Both KMPT and Kotak AMC are 100% subsidiaries of KMB. In August 2021, SEBI had imposed a monetary penalty on Kotak AMC of Rs 5 mn (US$ 68,092) and other penalties, which were partly stayed  by the Securities Appellate Tribunal on October 2021, for the investments in the Zee founder companies. In this case too the monetary fine was a pittance, and the company could easily pay it – in FY2021 Kotak AMC had a net worth of Rs 10.9 bn (US$ 149 mn). If the regulatory penalty had been more than the equity capital of the AMC, the parent company, which is KMB, would have had to recapitalise the AMC.

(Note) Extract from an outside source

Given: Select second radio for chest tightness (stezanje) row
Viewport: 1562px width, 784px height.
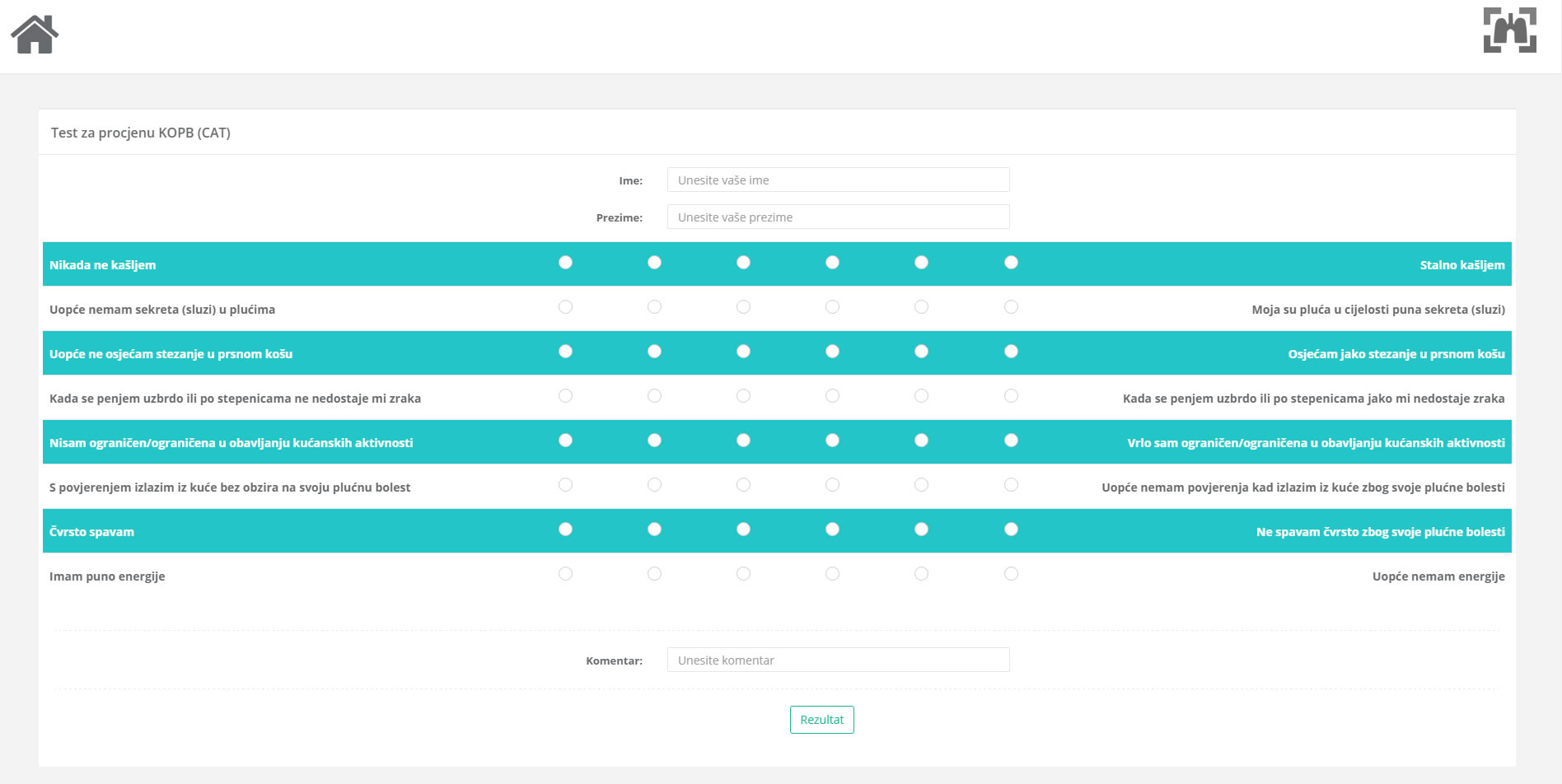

Moreover, when a regulator penalises a subsidiary of a bank for mismanagement of investors’ savings, it heightens concerns of reputational risk for the parent bank. At present, in banks, there are no separate capital adequacy norms for providing for such risks in the subsidiaries. On January 4, 2022 the Reserve Bank of India (RBI) had issued guidelines for domestic systemically important banks (D-SIB), which included only State Bank of India, HDFC Bank and ICICI Bank, to hold additional Common Equity Capital Tier I (CET1), ranging from 0.2%-1%, of risk weighted assets as a buffer. As non D-SIBs like KMB have subsidiaries managing various risks in the financial system, the banking regulator must ensure in its capital adequacy guidelines for banks that additional equity capital is separately determined for subsidiaries for ensuring that such risks are provided for in the interests of financial stability.

The Kotak Mahindra group of companies is a prominent player in India’s financial sector, and KMB is the apex umbrella entity which owns all the subsidiary companies. Any transgressions and violations of the law in its group companies impact the bank’s reputational risk, and may impose an additional charge on the bank’s equity capital.  It is time the Reserve Bank of India (RBI) examines these issues and undertakes measures for banks to provide for additional equity capital to manage such risks in its subsidiaries.   

An edited version of the article was published by The Wire.in here.

DISCLOSURE

I, Hemindra Hazari, am a Securities and Exchange Board of India (SEBI) registered independent research analyst (Regd. No. INH000000594). I own equity shares in Kotak Mahindra Bank, SBI, HDFC Bank and ICICI Bank. Views expressed in this Insight accurately reflect my personal opinion about the referenced securities and issuers and/or other subject matter as appropriate. This Insight does not contain and is not based on any non-public, material information. To the best of my knowledge, the views expressed in this Insight comply with Indian law as well as applicable law in the country from which it is posted. I have not been commissioned to write this Insight or hold any specific opinion on the securities referenced therein. This Insight is for informational purposes only and is not intended to provide financial, investment or other professional advice. It should not be construed as an offer to sell, a solicitation of an offer to buy, or a recommendation for any security.